MONTRÉAL — Un résidant de Montréal accusé de terrorisme et d’avoir poignardé un policier à l’aéroport de Flint, au Michigan, a plaidé non coupable et subira son procès devant jury dès la semaine prochaine aux États-Unis.

Des plaidoyers de non culpabilité ont été enregistrés la semaine dernière par Amor Ftouhi aux trois chefs d’accusation portés contre lui, soit d’avoir posé un acte de violence dans un aéroport international, d’avoir perturbé la sécurité aéroportuaire et d’avoir commis un acte de terrorisme qui transcende les frontières.

Ces deux derniers chefs sont passibles de prison à vie, et le premier, de 20 ans d’emprisonnement.

L’homme, présent en cour le 25 octobre et à l’aide d’un interprète qui traduisait l’audience en arabe, a déclaré comprendre les peines qu’il risque s’il est déclaré coupable.

En juin 2017, il avait traversé la frontière pour se rendre dans l’État du Michigan. À l’aéroport Bishop de Flynt, le 21 juin, des témoins ont rapporté qu’il avait crié «Allahou Akbar» («Dieu est grand» en arabe) en s’attaquant avec un couteau au lieutenant Jeff Neville. Le policier a survécu.

Au moment de l’attaque, l’assaillant aurait fait allusion aux personnes tuées «en Syrie, en Irak et en Afghanistan», ajoutant que «nous allons tous mourir», selon l’information rapportée par le FBI.
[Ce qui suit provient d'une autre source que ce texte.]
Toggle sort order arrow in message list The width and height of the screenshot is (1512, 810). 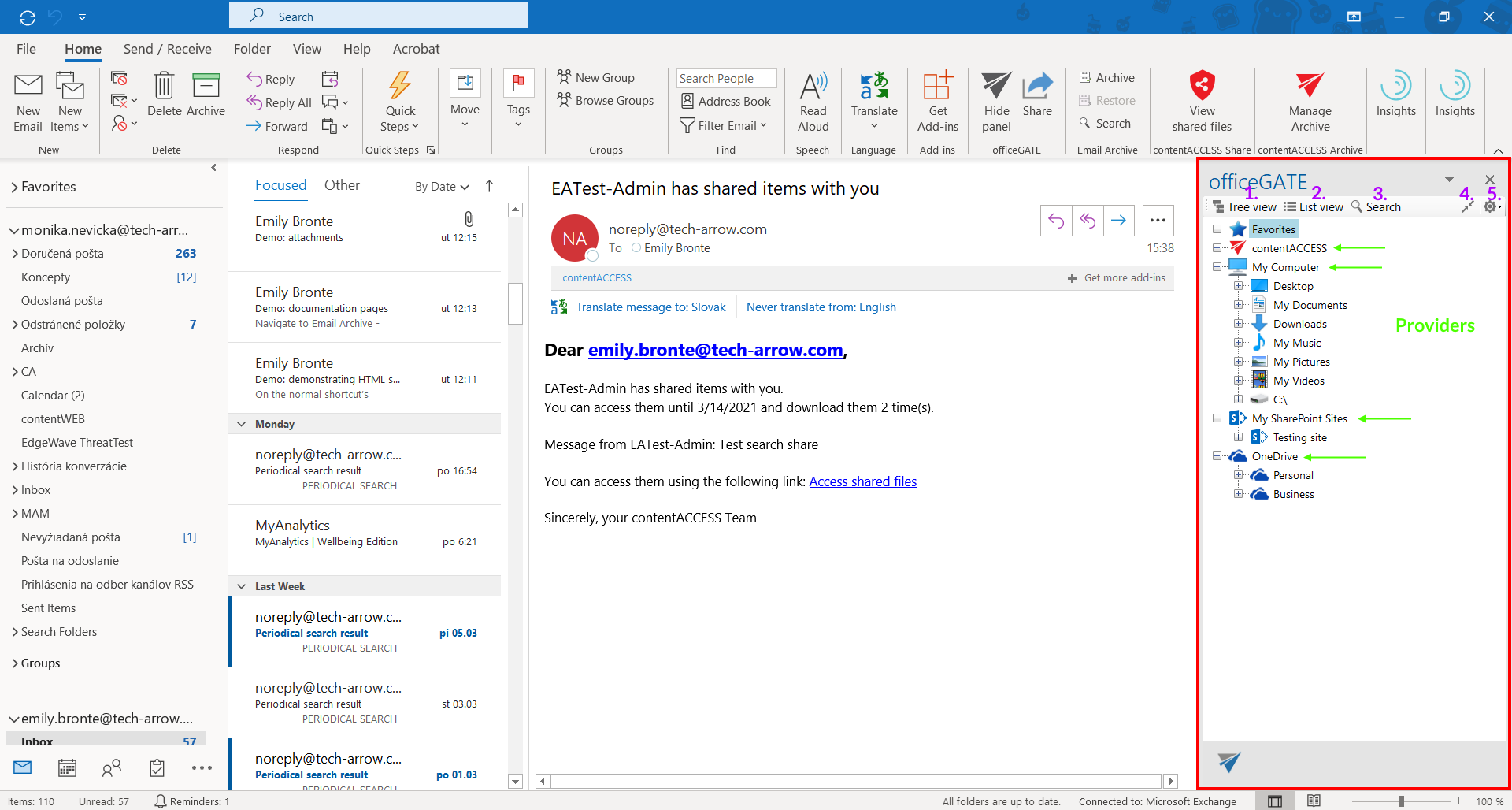click(489, 186)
L’accusé, maintenant âgé de 50 ans, avait été arrêté le 21 juin et est détenu depuis. Amor Ftouhi vivait au Canada depuis 10 ans, est marié et père de trois enfants. Il travaillait sporadiquement comme camionneur et avait aussi la nationalité tunisienne.

Une conférence préparatoire a eu lieu au palais de justice de Flint la semaine dernière pour finaliser les procédures avant le procès.

Le procureur fédéral a depuis été autorisé à faire apporter dans la salle de cour deux armes, soit le couteau de chasse avec lequel l’accusé a attaqué et blessé le policier, ainsi qu’une machette, comme éléments de preuve.

L’accusé a de son côté demandé que certains documents soient conservés sous scellés jusqu’à la fin du procès, pour que cela n’influence «et n’enflamme pas» le jury.

«Les jurés ont déjà été exposés à la couverture médiatique, tel que démontré par les questionnaires aux jurés, qui montrent non seulement la connaissance de la cause, mais des opinions négatives envers les personnes arabes et musulmanes. De plus, la couverture médiatique a montré M. Ftouhi sous un jour négatif», est-il écrit dans la requête présentée par ses avocats. 

Il avait plus tôt cet automne annoncé qu’un psychiatre allait témoigner à son procès sur son état mental, mais il a ensuite retiré cet avis, sans explications.

Ftouhi n’était pas connu des autorités canadiennes ni américaines, a confirmé le FBI, qui avait aussi révélé qu’il avait tenté de s’acheter une arme à feu en sol américain.